The largest fiber diameter and pore size were observed in the scaffold containing 5% elastin. The increasing pore size in electrospun scaffolds is an important feature which has gained attention in the last decade. Larger pores increase the possibility of cell infiltration into the scaffolds [19, 20, 29].

The swelling ratio is an important property in engineered scaffolds, which correlates to the bulk hydrophilicity of the scaffold. It influences transportation of nutrients and wound exudation. Over the limit swelling causes undesirable pressure to the near tissues and under the limit swelling ratio decreases the cell tendency to attach to the scaffold and cell nutrition. The incorporation of elastin in the composition slightly decreased the swelling ratio of the scaffolds. Overall, the swelling ratio of all the scaffolds was comparable to some commercial skin substitutes.

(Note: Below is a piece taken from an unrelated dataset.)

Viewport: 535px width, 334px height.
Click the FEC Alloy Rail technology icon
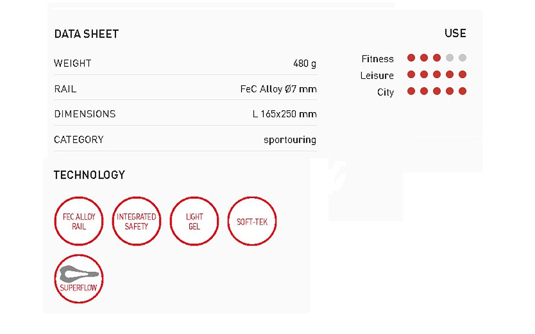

Mechanical properties of the engineered scaffolds are very important for better simulation of the ECM. The similarity of mechanical properties of the engineered scaffolds to the native tissue facilitates their integration and cellular ingrowth. In the literature, the range of skin Young’s modulus has been reported to be between 0.2 and 1 MPa and skin can tolerate elongations more than 100% [26, 30]. Young’s modulus of the scaffold containing 5%wt elastin was 0.43 ± 0.1 MPa, which was within this range. This scaffold also showed the highest value of elongation at break as much as 120%. Therefore, with adding 5%wt elastin to the blend of gelatin/CA, a ternary blend with similar composition and physicomechanical property to the native skin was reachable.

The presence of elastin also increased the cell interaction with the scaffolds. Great elasticity of these scaffolds or signaling events between proteins in scaffold composition and fibroblast cells increased the cell proliferation on these scaffolds. On the other hand, the larger pores in these scaffolds supported cellular to penetrate into the 3D structure of the scaffolds. Overall, results suggested that the gelatin/CA containing 5%wt elastin is a suitable candidate for skin tissue regeneration. The results should be later verified in animal studies.

Conclusion

The effect of elastin incorporation on physical, mechanical, and biological properties of gelatin/CA electrospun scaffolds was studied. The presence of elastin in the blend increased the fiber diameter and pore size of the scaffolds. The swelling ratio and degradation rate were decreased in elastin-containing scaffolds. The tensile modulus of the scaffolds was in the range of 0.4 to 0.6 MPa, which is appropriate for the skin regeneration. The highest value of elongation was observed for the scaffold containing 5% elastin as much as 120% strain. Further increasing elastin content to 10%wt had no significant effect on these properties. Therefore, the blend of gelatin with 30% CA and 5% elastin which had similar composition to the skin showed the best physicomechanical properties. MTT assay and SEM analysis also demonstrated the feasibility of using this composition for skin substitution and regeneration. Fibroblast cells interacted very well with this scaffold, so this scaffold can serve as a good candidate for skin tissue engineering.